RECORDS below:

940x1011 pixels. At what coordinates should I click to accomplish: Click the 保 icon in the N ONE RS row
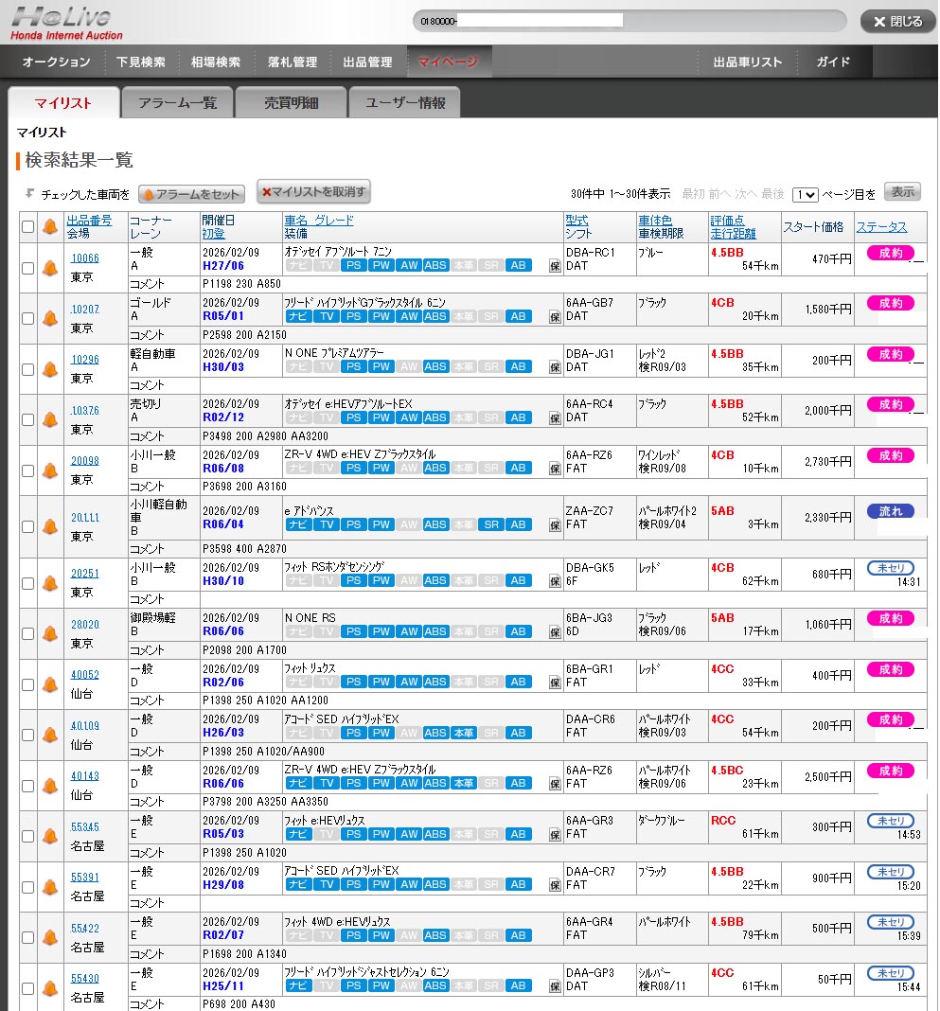tap(555, 632)
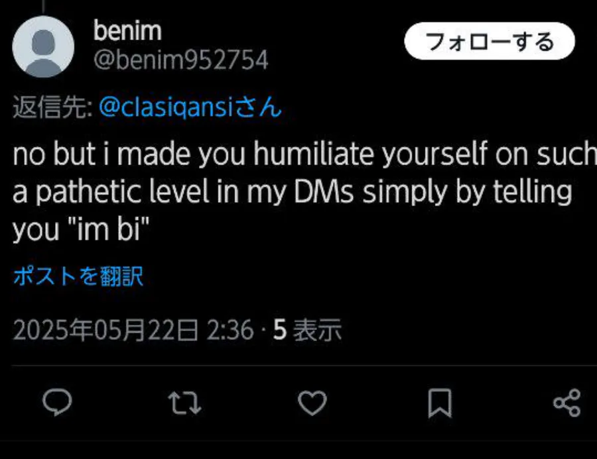
Task: Click the quoted "im bi" text line
Action: (80, 230)
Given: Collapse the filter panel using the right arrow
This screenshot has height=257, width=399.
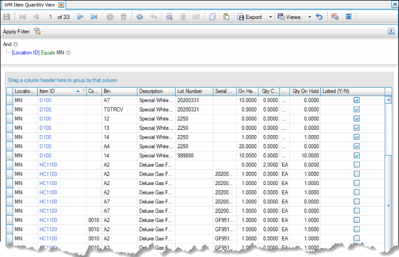Looking at the screenshot, I should 391,31.
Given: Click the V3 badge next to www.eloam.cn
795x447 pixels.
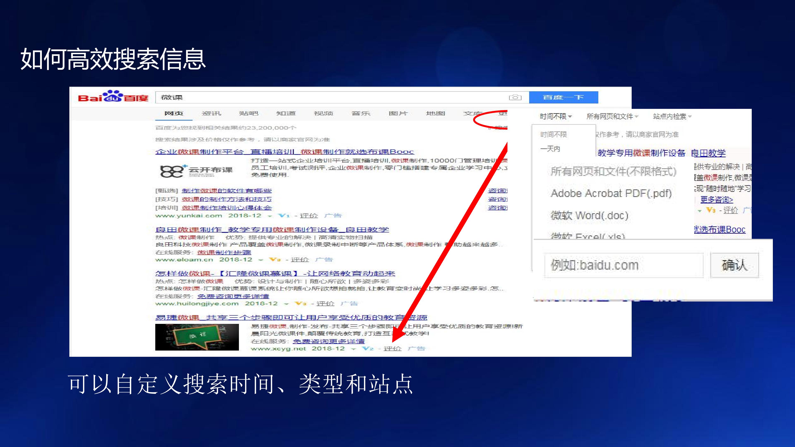Looking at the screenshot, I should [275, 260].
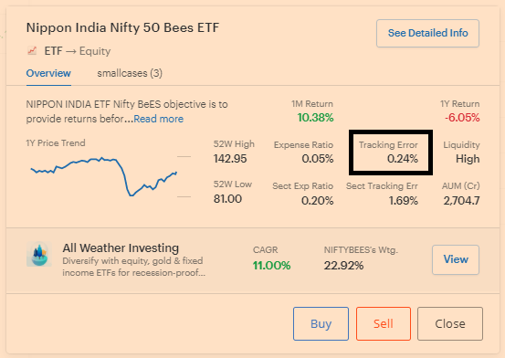View the All Weather Investing smallcase
505x358 pixels.
pos(456,259)
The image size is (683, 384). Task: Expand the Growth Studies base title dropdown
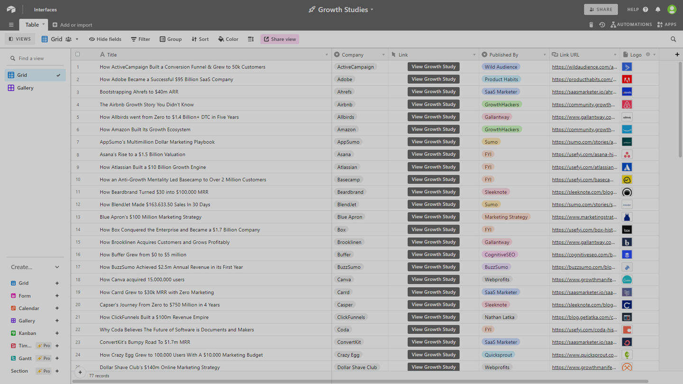pyautogui.click(x=372, y=10)
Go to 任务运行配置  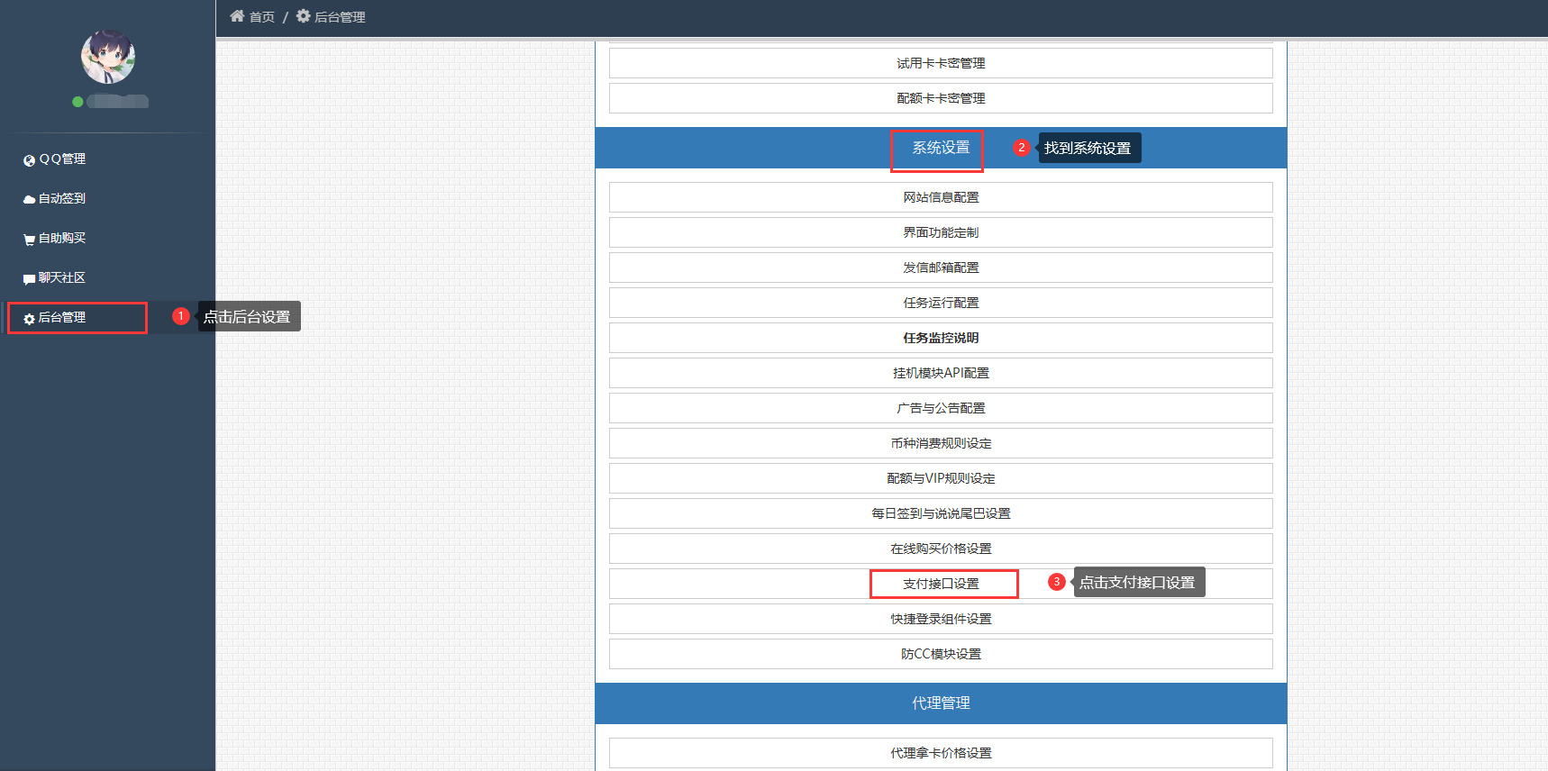coord(941,303)
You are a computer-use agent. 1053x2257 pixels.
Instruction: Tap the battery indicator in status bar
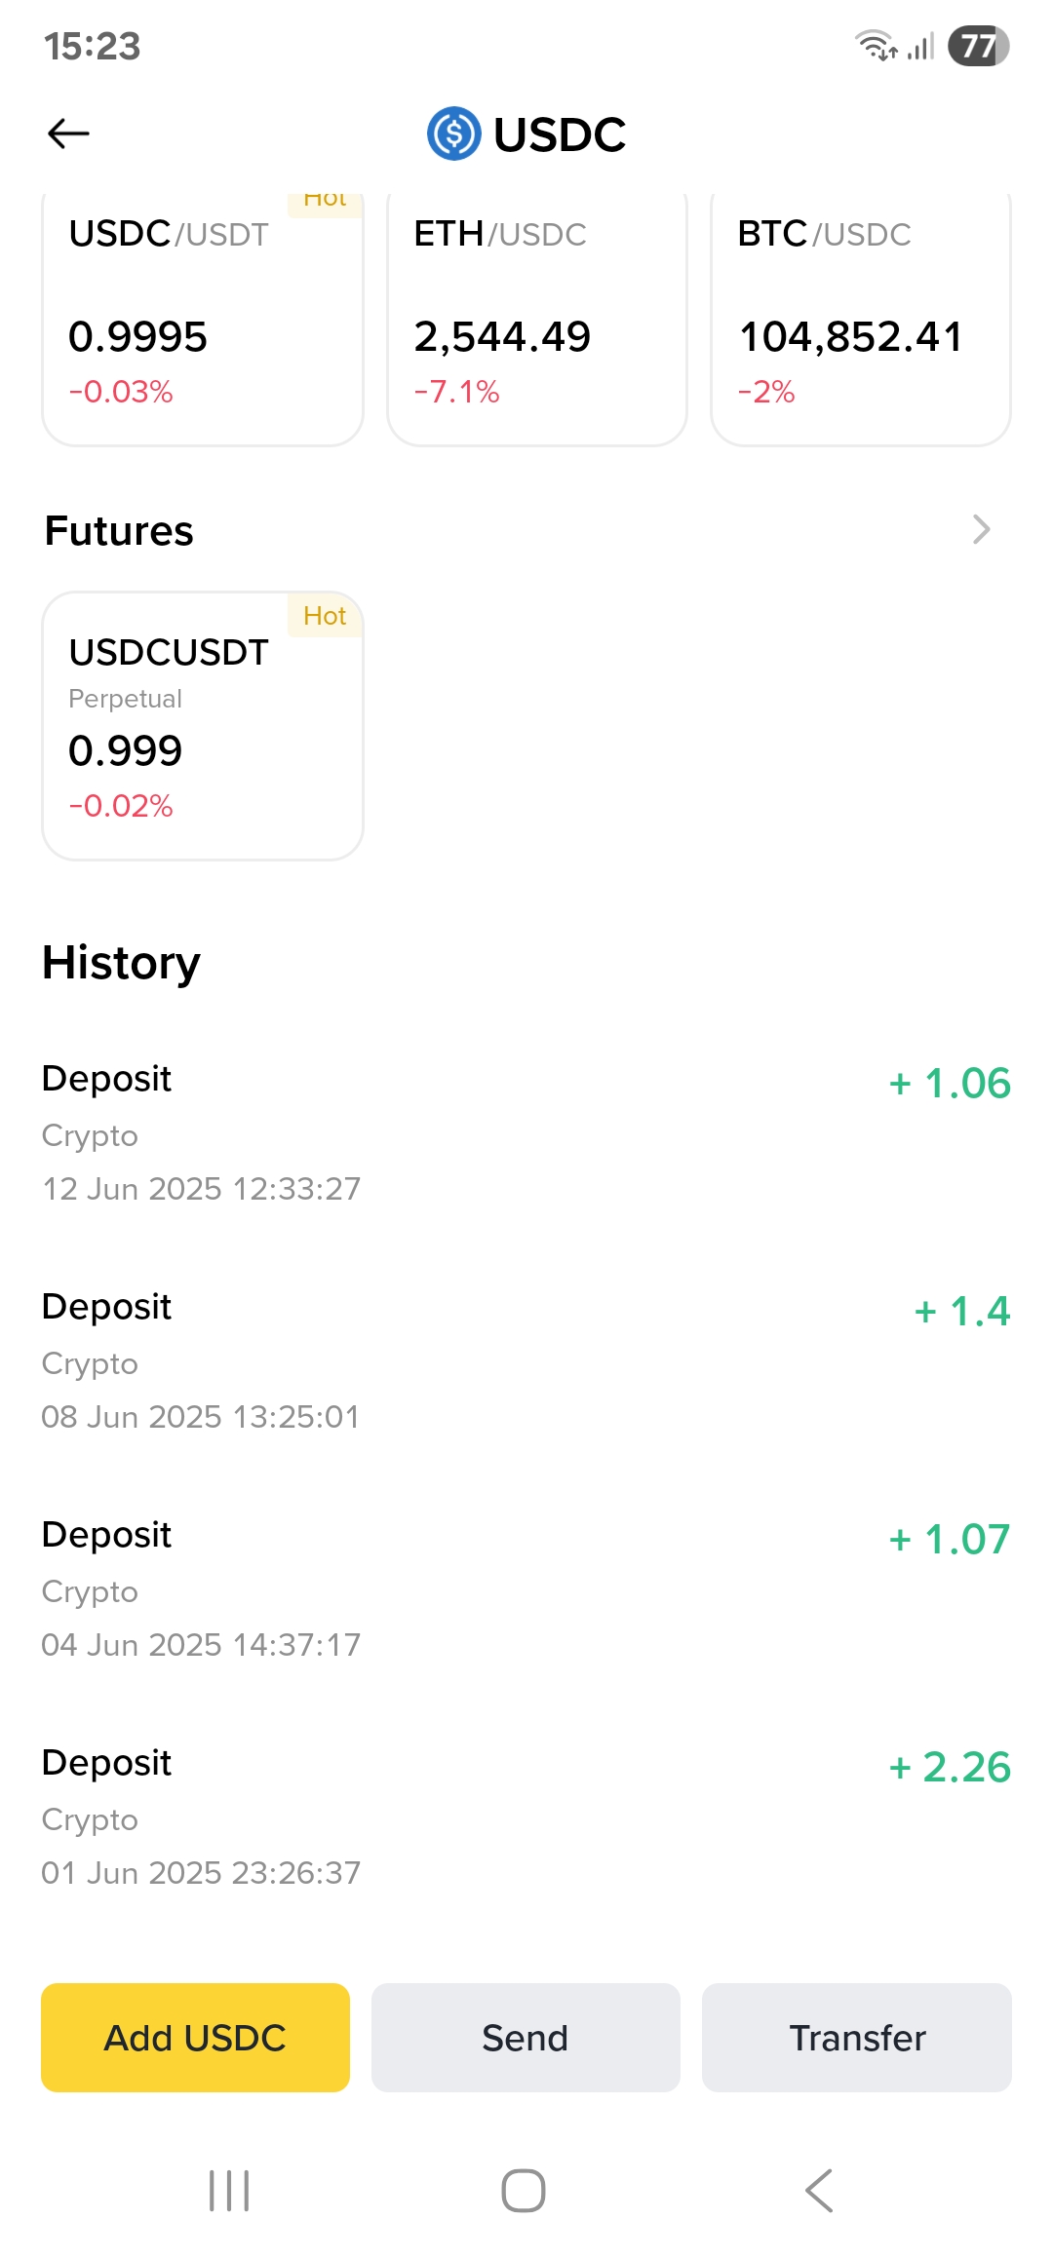coord(978,46)
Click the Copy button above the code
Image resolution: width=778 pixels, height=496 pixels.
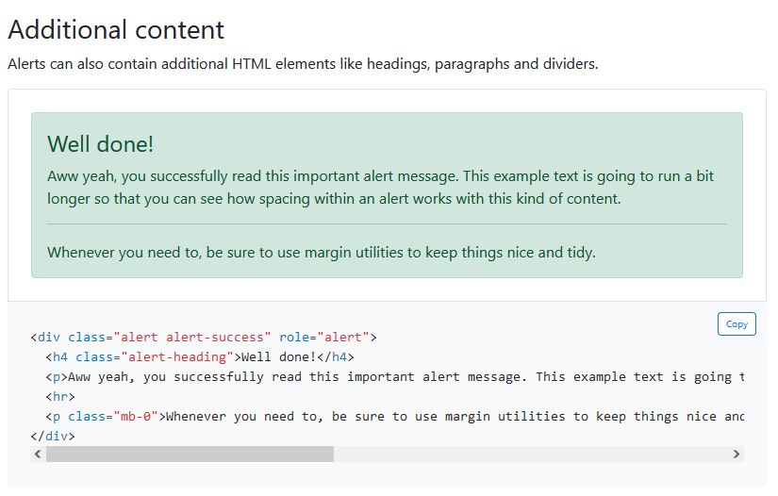pyautogui.click(x=737, y=323)
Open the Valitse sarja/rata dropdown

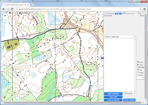pyautogui.click(x=120, y=37)
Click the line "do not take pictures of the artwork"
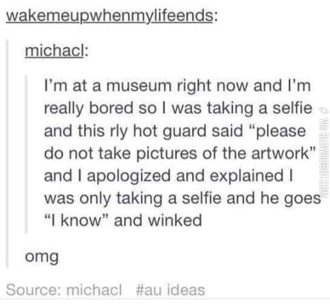 (180, 153)
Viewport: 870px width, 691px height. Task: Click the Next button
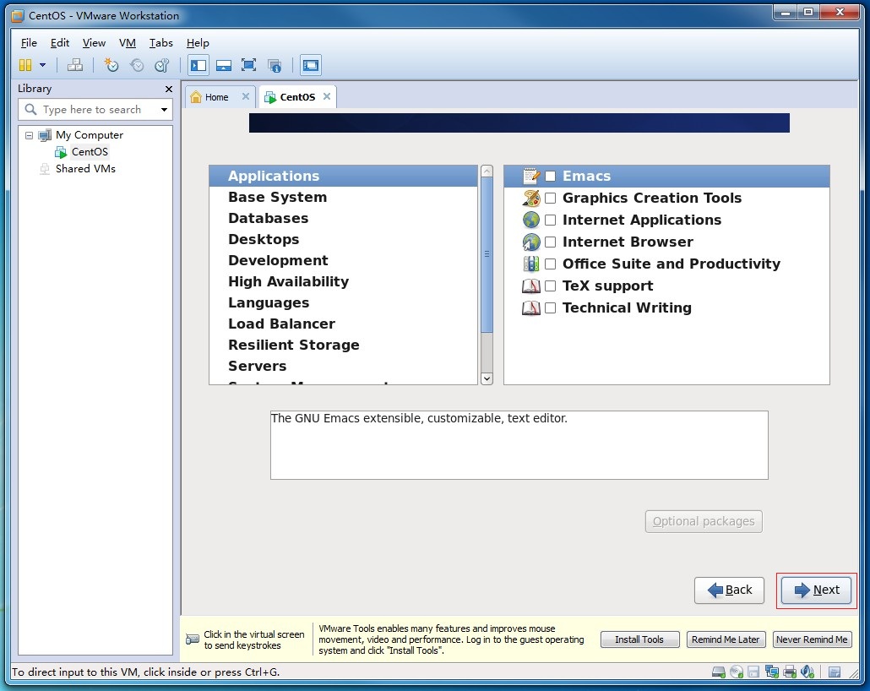[816, 590]
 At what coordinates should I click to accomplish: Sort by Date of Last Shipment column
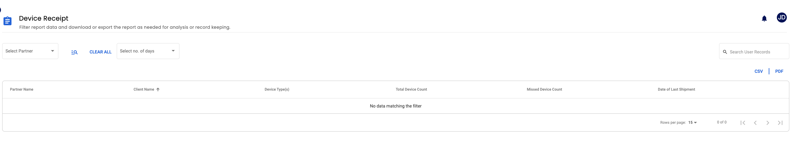point(676,89)
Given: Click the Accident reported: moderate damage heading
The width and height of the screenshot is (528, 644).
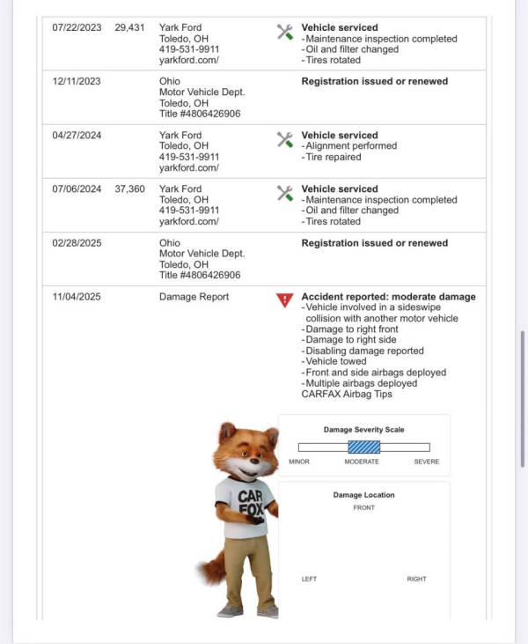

End of RECORDS.

• [WHAT TO PRODUCE]: All lines above with the word "Given" need to be reported.

• [EXERCISE RESPONSE]:
Given: Collapse the filter panel using the right arrow
Given: Click the V3 badge next to www.eloam.cn
Given: Click the Accident reported: moderate damage heading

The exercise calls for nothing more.